About this exercise: Nothing is needed except the lines below that run from the one with "Task: Select the Paragraph block in list view" through the one with "The image size is (1024, 644).", repeated exactly.

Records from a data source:
□ □ □ □ □ □ □
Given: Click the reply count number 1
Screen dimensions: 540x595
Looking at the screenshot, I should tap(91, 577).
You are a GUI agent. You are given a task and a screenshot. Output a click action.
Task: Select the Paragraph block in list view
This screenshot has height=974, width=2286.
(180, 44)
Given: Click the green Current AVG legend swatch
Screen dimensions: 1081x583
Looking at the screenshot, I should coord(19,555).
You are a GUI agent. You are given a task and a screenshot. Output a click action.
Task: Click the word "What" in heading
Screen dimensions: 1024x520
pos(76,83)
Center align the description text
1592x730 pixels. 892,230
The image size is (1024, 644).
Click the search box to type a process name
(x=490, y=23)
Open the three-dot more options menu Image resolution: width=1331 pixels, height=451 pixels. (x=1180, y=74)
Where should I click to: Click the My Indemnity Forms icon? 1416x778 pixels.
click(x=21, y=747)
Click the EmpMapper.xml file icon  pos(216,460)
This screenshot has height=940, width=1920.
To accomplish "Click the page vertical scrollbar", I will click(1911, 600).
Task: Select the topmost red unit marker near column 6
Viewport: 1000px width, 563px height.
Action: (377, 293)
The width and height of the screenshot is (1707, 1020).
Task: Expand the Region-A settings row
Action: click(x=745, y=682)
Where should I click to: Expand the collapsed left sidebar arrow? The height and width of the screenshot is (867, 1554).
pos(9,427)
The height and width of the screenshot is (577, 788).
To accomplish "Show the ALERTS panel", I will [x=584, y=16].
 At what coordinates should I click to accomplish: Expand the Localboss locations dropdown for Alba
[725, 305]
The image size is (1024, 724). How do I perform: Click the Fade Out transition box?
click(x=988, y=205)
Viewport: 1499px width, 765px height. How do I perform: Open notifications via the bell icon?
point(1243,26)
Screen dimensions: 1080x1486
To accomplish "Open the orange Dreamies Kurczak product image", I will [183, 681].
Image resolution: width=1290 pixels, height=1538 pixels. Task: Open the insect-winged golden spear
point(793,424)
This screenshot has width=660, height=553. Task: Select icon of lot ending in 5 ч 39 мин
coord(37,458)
□ □ □ □ □ □ □
Answer space:
Task: Select the Paragraph block in list view
This screenshot has height=974, width=2286.
(180, 44)
Given: Click the green Current AVG legend swatch
Screen dimensions: 1081x583
Looking at the screenshot, I should coord(19,555).
You are a GUI agent. You are given a task and a screenshot. Output a click action.
Task: Click the word "What" in heading
Screen dimensions: 1024x520
pos(76,83)
Center align the description text
1592x730 pixels. 892,230
The image size is (1024, 644).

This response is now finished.